• **Provided material**

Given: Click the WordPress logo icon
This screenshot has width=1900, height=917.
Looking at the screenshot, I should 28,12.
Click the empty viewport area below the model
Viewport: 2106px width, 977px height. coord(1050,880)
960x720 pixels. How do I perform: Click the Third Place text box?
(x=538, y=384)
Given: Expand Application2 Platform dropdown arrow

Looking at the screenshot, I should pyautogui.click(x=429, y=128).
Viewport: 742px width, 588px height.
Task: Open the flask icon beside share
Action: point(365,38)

• **Your instructions**
Only the lines from the line with "Given: Expand Application2" to the final line of the entries are to be returned, each exactly as written, both ends included.

• **Task result**
Given: Expand Application2 Platform dropdown arrow

Looking at the screenshot, I should pyautogui.click(x=429, y=128).
Viewport: 742px width, 588px height.
Task: Open the flask icon beside share
Action: point(365,38)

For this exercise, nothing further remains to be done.